Eff-GRot: Efficient and Generalizable Rotation Estimation with Transformers
Fanis Mathioulakis, Gorjan Radevski, Tinne Tuytelaars
TL;DR
Eff-GRot tackles fast, generalizable rotation estimation from RGB images by casting rotation inference as a latent-space comparison task among a query and multiple reference views, all processed in a single forward pass by a transformer. The method augments reference features with learned rotation embeddings and uses a trainable mask on the query to predict a 6D rotation encoding, which is projected to a valid SO(3) rotation. Across ShapeNet, LINEMOD, and CO3D, Eff-GRot achieves strong accuracy with favorable runtime and memory footprint, outperforming fast baselines and approaching or surpassing slower, refinement-heavy methods while remaining end-to-end trainable.

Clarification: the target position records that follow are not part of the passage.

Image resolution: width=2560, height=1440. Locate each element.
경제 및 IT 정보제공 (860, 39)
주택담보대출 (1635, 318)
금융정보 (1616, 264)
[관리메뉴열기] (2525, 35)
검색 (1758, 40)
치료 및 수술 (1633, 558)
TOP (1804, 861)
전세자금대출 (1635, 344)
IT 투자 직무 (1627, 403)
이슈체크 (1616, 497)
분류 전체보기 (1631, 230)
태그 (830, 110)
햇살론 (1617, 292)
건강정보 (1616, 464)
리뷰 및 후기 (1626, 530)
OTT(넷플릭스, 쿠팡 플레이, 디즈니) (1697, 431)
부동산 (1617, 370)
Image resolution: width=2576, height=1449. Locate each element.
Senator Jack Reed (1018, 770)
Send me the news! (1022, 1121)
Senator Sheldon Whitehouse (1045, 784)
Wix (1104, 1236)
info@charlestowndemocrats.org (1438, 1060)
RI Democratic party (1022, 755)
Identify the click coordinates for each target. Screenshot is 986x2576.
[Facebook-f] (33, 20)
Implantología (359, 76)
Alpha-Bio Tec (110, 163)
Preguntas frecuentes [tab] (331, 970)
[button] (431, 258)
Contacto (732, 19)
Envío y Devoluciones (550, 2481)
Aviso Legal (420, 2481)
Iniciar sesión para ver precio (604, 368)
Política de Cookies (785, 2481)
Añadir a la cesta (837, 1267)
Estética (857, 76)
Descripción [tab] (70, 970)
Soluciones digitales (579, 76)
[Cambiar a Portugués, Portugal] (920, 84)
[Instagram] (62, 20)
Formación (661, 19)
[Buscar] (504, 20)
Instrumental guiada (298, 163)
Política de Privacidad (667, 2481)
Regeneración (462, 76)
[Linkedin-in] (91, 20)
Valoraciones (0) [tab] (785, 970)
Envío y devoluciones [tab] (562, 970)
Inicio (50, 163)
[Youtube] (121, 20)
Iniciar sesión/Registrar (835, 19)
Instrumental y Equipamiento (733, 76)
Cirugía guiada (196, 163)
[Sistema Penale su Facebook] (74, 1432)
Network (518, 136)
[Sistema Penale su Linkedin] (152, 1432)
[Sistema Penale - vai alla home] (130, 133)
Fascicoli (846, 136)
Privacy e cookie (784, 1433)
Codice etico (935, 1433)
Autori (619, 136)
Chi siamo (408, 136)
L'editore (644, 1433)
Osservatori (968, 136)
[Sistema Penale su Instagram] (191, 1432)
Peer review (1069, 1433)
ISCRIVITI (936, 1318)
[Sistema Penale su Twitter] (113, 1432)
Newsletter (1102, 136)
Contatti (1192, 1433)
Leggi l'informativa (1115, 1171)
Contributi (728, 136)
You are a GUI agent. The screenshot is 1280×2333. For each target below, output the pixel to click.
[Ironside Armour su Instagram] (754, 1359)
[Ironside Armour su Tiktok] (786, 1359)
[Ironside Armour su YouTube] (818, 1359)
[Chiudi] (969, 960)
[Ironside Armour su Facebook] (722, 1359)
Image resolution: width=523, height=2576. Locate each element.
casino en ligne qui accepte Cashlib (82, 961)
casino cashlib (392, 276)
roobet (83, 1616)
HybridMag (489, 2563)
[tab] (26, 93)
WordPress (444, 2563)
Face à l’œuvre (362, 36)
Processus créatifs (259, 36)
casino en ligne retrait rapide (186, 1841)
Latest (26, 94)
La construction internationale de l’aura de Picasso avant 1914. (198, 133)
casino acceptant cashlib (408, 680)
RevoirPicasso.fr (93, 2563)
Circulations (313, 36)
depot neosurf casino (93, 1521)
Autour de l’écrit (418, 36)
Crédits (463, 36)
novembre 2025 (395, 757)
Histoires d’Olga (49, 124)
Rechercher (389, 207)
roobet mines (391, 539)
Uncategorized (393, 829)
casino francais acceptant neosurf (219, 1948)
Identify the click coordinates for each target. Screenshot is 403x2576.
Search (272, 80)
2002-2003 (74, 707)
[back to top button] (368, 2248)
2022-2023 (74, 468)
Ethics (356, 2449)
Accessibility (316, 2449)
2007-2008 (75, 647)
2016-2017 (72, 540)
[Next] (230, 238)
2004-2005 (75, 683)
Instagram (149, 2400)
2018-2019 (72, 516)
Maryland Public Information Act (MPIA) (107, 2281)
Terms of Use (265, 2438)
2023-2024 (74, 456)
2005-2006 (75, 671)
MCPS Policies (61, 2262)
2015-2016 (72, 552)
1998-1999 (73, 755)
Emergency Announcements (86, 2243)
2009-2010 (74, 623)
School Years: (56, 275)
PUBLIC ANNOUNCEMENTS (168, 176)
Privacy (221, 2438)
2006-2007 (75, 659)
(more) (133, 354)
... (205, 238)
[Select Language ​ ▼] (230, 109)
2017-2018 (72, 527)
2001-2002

The empirical results are complemented by ablations on the number of references, rotation augmentation, and encoder choices, underscoring the method’s efficiency, robustness, and potential for real-time deployment in latency-sensitive settings.
Abstract
We introduce Eff-GRot, an approach for efficient and generalizable rotation estimation from RGB images. Given a query image and a set of reference images with known orientations, our method directly predicts the object's rotation in a single forward pass, without requiring object- or category-specific training. At the core of our framework is a transformer that performs a comparison in the latent space, jointly processing rotation-aware representations from multiple references alongside a query. This design enables a favorable balance between accuracy and computational efficiency while remaining simple, scalable, and fully end-to-end. Experimental results show that Eff-GRot offers a promising direction toward more efficient rotation estimation, particularly in latency-sensitive applications.